Executive summary: Sometimes it is not at all obvious what basis
people are using to expand their pseudovectors. The convenient thing
is not 100% logical, and the logical thing is not 100% convenient.

When in doubt, write out the basis bivectors explicitly.

=========

As you all know, in the context of vectors, the word "component" has
two meanings: Suppose we have a vector V which we expand as

V = [Vx, Vy, Vz] @B [1]

where Vx, Vy, Vz are some numbers, called the "components" of V in some
given basis B.

Meanwhile we can also expand V without using square brackets:

V = Vx X + Vy Y + Vz Z [2]

where X, Y, and Z are some basis vectors, and the *vector* Vx X is
called the "component" of V along the ±X direction, Vy Y is the
"component" of V along the ±Y direction, et cetera.

So in equation [1] the components are scalars, while in equation [2]
the components are vectors. Phooey. Sometimes I find it helpful
to call the things in equation [2] the /projections/ rather than the
components: Vx X is the /projection/ of V along the ±X direction.

=========

You must be wondering why I would fuss over such a small point. Well,
it turns out to be not so small when you are dealing with things like
rotations, angular momentum, magnetic fields, and various other things
that are (or should be) described as bivectors, pseudovectors, axial
vectors, quaternions, spinors, et cetera.
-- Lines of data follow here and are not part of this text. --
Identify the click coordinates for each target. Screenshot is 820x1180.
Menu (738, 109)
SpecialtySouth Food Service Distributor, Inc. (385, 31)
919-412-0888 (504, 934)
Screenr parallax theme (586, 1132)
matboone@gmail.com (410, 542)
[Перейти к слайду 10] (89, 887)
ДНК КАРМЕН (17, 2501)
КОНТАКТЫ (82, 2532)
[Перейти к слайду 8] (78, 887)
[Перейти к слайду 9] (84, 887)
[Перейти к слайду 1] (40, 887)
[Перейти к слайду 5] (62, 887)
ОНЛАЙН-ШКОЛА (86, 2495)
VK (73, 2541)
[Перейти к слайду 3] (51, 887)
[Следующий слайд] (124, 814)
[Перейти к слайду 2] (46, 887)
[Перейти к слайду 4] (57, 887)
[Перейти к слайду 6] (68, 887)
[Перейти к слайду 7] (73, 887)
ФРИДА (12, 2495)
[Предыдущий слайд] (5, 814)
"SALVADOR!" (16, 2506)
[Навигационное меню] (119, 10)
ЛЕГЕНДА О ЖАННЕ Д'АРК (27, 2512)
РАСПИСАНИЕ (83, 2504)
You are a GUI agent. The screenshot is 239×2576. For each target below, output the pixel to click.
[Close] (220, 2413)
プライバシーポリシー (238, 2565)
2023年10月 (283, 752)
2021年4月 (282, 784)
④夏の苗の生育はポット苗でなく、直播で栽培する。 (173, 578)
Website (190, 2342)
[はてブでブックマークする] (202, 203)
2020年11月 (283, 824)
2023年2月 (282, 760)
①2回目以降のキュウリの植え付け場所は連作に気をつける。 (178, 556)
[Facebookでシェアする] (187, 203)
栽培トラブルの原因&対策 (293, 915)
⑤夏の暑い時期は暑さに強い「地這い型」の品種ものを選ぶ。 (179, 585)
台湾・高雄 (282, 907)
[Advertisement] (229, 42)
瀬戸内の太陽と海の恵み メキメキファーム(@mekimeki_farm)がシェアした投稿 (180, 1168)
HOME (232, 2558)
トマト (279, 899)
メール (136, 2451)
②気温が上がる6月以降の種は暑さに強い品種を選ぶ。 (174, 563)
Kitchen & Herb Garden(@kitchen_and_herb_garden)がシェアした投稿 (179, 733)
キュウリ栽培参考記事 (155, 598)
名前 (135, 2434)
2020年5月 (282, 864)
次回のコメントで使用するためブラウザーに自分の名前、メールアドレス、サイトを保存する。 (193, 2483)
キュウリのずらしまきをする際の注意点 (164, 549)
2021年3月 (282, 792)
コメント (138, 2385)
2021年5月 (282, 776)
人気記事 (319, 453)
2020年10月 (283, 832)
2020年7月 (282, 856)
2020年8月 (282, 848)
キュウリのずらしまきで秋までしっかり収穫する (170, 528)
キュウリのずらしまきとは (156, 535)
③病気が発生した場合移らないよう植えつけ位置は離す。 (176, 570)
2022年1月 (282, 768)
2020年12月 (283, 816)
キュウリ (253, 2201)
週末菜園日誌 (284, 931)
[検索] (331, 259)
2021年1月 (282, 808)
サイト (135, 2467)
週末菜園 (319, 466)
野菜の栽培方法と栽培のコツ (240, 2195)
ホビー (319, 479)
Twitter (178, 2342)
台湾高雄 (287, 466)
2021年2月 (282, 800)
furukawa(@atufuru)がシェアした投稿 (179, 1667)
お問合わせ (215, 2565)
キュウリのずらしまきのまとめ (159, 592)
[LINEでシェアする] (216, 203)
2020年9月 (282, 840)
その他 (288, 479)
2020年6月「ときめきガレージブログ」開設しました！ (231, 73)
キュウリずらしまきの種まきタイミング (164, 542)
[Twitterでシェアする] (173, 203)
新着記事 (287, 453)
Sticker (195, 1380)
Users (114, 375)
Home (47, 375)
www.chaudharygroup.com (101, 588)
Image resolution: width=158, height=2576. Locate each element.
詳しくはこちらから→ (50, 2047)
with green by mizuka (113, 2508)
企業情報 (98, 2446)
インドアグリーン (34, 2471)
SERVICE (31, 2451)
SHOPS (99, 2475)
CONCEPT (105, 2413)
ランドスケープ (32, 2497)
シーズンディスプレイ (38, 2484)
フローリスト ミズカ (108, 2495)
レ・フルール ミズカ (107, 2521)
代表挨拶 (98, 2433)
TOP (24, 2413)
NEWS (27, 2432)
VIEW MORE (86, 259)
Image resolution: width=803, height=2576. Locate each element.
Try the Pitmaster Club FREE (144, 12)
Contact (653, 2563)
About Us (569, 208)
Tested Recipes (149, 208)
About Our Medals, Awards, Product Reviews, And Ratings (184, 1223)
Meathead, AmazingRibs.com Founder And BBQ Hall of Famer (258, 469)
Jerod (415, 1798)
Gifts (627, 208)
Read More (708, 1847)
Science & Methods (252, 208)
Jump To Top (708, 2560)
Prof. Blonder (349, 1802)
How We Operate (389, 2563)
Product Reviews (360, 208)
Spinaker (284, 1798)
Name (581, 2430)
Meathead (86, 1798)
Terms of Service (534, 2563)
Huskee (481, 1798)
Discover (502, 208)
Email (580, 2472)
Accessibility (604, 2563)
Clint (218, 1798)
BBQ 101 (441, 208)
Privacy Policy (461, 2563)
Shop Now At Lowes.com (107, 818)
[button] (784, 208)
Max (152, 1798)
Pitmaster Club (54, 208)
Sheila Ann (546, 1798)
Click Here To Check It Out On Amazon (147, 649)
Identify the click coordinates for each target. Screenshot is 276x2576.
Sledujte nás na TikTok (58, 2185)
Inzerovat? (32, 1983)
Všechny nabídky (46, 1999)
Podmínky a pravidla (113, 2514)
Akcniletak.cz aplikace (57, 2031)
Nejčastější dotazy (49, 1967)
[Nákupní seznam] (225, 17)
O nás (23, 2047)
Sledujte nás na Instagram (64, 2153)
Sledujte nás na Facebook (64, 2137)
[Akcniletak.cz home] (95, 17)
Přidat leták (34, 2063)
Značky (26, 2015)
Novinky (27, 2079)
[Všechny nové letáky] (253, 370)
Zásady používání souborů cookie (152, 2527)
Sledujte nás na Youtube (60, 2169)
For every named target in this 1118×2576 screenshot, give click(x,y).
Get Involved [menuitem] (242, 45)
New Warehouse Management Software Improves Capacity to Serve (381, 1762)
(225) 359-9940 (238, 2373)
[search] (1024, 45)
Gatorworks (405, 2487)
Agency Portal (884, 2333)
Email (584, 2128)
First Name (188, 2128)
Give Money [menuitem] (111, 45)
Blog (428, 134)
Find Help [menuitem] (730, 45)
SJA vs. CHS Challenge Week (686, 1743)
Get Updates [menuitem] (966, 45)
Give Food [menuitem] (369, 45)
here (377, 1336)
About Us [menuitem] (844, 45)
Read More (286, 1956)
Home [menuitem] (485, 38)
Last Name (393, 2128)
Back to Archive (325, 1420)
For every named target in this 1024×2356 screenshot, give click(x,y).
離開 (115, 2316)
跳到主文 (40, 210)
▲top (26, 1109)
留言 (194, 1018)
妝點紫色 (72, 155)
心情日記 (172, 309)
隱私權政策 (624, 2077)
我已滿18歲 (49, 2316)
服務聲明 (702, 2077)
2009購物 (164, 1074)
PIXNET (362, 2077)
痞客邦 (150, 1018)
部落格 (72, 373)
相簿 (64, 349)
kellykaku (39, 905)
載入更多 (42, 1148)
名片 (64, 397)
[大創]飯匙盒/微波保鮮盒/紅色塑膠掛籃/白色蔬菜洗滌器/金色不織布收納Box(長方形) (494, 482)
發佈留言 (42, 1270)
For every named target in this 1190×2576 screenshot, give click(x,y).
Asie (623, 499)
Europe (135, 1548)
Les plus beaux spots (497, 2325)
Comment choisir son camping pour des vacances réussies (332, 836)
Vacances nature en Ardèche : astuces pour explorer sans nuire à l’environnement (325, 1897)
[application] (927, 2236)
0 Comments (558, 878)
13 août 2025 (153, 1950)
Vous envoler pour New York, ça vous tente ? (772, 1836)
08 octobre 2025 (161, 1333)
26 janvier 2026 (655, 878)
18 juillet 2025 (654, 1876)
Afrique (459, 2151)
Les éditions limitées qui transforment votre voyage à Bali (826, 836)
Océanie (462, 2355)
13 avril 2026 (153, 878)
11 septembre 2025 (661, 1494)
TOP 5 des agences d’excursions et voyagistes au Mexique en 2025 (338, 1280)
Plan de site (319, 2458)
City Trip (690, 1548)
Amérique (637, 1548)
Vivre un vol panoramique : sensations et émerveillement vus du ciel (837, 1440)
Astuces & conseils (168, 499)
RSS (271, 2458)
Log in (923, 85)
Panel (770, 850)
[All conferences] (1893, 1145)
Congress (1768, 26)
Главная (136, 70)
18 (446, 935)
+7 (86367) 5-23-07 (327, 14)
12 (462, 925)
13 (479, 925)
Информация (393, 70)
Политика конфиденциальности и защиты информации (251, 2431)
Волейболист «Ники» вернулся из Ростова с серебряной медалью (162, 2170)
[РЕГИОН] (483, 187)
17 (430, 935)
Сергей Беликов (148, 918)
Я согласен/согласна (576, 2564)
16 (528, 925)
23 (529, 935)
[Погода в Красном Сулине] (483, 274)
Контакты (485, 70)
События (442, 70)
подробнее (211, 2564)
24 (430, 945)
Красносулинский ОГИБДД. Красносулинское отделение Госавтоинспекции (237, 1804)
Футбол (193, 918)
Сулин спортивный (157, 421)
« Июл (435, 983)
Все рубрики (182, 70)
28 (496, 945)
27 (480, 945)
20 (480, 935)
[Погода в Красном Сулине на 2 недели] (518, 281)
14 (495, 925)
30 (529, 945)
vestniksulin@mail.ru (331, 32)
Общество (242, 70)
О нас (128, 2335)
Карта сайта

Let's start with the simple task of describing a rotation. I like to
make three-dimensional drawings using VRML aka x3d. It specifies a
rotation in terms of a vector and an angle ... i.e. the axis of rotation
the amount of rotation about that axis.

If you've ever thought much about rotations you know that it is better
to describe the /plane/ of rotation rather than the "axis" of rotation,
because the notion of "axis" makes no sense in D=2, D=4, or indeed any
dimensionality other than D=3. The notion of /plane/ of rotation works
equally well for any dimensionality from D=2 on up.

However, I still need to interface with VRML. I need to speak that
language. Grumble, grumble.

As you might imagine, I use bivectors as the internal representation for
all my calculations, and I convert to VRML format at the very last step.

The reason I mention this is that it is easier than you might think to
get the wrong answer.

Suppose we start with a vector

V = 1X + 2Y + 3Z [3]

Then the "corresponding" (i.e. Hodge dual) bivector is

V§ = 1YZ - 2XZ + 3XY [4]
^^^^^
which we can (at some risk) write more compactly as

V = [1, 2, 3]
V§ = [1, -2, 3] @NO [5]
V§ = [1, -2, 3] [5']

where @NO means "normal ordering" i.e. the basis vectors all appear in
alphabetical order in each term: YZ, XY, and XY. The last line shows
what happens if you get sloppy and don't specify the basis.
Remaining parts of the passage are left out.